• [What is needed] Repeat, word for word, the stretch from "IAB Canada, a" through "president Paula Gignac." in the news item below about IAB Canada's plan for self-regulating online advertising.

• [Extract provided]
• • • •

IAB Canada, a non-profit association representing the digital marketing and advertising industry, is currently in negotiations with the Digital Advertising Alliance in the U.S. to adopt its self-regulating program, which is already in place south of the border.
A blue icon with a lower-case "i" denotes ads that are appearing because of behavioural advertising practices, based on a user's past web history. The icon links to http://www.aboutads.info/, which includes an opt-out feature used by about 160 ad agencies, ad networks and companies, including the likes of American Express, AT&T, Bank of America, Conde Nast, Dell, Delta, Forbes, Google, Microsoft, Verizon and Yahoo!
"They're about two years ahead of us, so they're looking at other things now and they're moving onto mobile, etc. — but we have to get this in place in Canada first," said outgoing IAB Canada president Paula Gignac.
"It'll certainly be I don't believe any later than (the third quarter) of 2012."

• • • •

• [Raw data]

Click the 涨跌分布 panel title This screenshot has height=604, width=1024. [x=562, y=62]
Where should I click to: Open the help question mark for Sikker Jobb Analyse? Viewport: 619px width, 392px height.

• • • •

• [Response below]
IAB Canada, a non-profit association representing the digital marketing and advertising industry, is currently in negotiations with the Digital Advertising Alliance in the U.S. to adopt its self-regulating program, which is already in place south of the border.
A blue icon with a lower-case "i" denotes ads that are appearing because of behavioural advertising practices, based on a user's past web history. The icon links to http://www.aboutads.info/, which includes an opt-out feature used by about 160 ad agencies, ad networks and companies, including the likes of American Express, AT&T, Bank of America, Conde Nast, Dell, Delta, Forbes, Google, Microsoft, Verizon and Yahoo!
"They're about two years ahead of us, so they're looking at other things now and they're moving onto mobile, etc. — but we have to get this in place in Canada first," said outgoing IAB Canada president Paula Gignac.